|
|
|
|
|
by kube-system
537 days ago
|
|
> Calculators are different since the output is correct as long as the input is correct. That isn't really true.[0] The application of calculators to a subject matter is something that does need to be considered in some use cases. LLMs also have accuracy considerations, and although it may be to a different degree, the subject matter to which they're applicable has a broad range of acceptable accuracies. While some textual subject matter demands a very specific answer, some doesn't: For example, there may be hundreds or thousands of various ways to summarize a text that could be accurate for a particular application. 0: example: https://www.reddit.com/r/calculus/comments/upjdn4/why_do_all... |
|
The issue with LLMs is that they can be so unpredictable in their behaviour. Take the following prompt that asks GPT-4 to validate the response to "calculate 2+3+5 and only display the result":
https://beta.gitsense.com/?chat=6d8af370-1ae6-4a36-961d-2902...

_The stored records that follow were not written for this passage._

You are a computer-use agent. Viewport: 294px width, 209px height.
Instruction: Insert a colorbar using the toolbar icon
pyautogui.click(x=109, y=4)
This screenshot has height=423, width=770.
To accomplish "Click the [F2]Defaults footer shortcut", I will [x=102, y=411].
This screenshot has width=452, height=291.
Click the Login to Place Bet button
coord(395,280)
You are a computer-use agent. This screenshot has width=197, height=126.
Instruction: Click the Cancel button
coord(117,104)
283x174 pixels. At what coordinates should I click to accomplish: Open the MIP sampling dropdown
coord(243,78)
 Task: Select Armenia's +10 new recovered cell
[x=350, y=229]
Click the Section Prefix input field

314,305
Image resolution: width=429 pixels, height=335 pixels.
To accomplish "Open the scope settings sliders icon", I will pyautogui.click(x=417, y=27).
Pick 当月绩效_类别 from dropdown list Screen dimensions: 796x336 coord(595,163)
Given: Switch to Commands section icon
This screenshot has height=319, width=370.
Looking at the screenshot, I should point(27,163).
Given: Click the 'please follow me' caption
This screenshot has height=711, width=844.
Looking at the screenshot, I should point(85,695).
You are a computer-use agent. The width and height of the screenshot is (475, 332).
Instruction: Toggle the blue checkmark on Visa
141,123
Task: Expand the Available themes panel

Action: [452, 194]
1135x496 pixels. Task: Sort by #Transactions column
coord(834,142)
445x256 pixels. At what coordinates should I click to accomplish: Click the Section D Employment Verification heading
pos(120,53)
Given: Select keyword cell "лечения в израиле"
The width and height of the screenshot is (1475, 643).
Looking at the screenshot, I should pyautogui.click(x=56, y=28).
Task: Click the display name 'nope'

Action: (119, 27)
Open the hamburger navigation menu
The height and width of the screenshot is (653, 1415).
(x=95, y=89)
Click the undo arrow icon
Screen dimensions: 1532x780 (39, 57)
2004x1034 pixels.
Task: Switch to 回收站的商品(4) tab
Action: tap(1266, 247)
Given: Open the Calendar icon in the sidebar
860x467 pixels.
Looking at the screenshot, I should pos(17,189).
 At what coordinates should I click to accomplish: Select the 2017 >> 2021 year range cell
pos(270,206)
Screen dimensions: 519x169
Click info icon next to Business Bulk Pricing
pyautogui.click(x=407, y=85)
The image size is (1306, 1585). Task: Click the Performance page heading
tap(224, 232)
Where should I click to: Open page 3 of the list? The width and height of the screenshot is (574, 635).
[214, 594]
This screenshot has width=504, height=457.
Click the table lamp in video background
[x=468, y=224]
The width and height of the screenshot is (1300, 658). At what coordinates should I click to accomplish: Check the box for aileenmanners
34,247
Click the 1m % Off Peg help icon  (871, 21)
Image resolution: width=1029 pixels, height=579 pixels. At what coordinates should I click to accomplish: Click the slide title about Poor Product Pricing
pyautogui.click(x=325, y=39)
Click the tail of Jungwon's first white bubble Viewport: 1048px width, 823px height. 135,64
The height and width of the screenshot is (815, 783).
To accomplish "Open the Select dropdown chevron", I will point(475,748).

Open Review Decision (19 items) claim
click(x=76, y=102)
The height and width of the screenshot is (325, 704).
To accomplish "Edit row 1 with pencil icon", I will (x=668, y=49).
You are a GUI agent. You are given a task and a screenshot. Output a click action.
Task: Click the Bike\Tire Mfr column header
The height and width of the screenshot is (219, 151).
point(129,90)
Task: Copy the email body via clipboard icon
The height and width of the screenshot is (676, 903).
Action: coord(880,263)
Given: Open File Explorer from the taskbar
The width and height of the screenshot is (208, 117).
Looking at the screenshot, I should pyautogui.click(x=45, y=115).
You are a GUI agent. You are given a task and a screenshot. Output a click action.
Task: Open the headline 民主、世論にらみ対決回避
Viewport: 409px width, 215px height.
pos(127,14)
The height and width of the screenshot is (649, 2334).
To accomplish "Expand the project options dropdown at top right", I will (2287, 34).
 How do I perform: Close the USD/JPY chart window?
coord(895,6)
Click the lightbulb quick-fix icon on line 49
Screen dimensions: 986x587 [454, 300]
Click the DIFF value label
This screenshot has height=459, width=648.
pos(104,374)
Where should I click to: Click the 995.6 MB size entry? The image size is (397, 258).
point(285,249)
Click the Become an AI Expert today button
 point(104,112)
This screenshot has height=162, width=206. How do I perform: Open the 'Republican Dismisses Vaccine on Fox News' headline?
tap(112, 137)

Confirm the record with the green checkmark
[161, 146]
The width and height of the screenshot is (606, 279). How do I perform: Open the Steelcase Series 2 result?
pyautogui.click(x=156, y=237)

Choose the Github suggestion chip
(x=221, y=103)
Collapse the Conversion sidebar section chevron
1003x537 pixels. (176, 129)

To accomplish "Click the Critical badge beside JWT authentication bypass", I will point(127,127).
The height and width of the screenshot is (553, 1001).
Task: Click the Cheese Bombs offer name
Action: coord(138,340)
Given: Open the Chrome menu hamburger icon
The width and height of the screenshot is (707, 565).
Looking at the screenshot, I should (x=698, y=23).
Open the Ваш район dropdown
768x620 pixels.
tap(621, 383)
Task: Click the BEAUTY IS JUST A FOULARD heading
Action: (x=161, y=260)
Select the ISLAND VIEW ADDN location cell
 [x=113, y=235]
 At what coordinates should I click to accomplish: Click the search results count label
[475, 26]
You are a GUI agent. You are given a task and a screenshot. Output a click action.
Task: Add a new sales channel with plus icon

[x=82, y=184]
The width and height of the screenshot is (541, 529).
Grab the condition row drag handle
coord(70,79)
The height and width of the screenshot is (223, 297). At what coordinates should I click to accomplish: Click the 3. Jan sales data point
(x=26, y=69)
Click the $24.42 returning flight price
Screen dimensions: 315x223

GPT-4o mini contradicts itself, which is not something one would expect for something we believe to be extremely simple. However, if you ask it to validate the response to "calculate 2+3+5," it will get it right.
https://beta.gitsense.com/?chat=43221de5-bff6-487a-8c0f-48ca...
By adding "and only display the result," GPT-4o mini was thrown for a loop; examples like this should give us pause.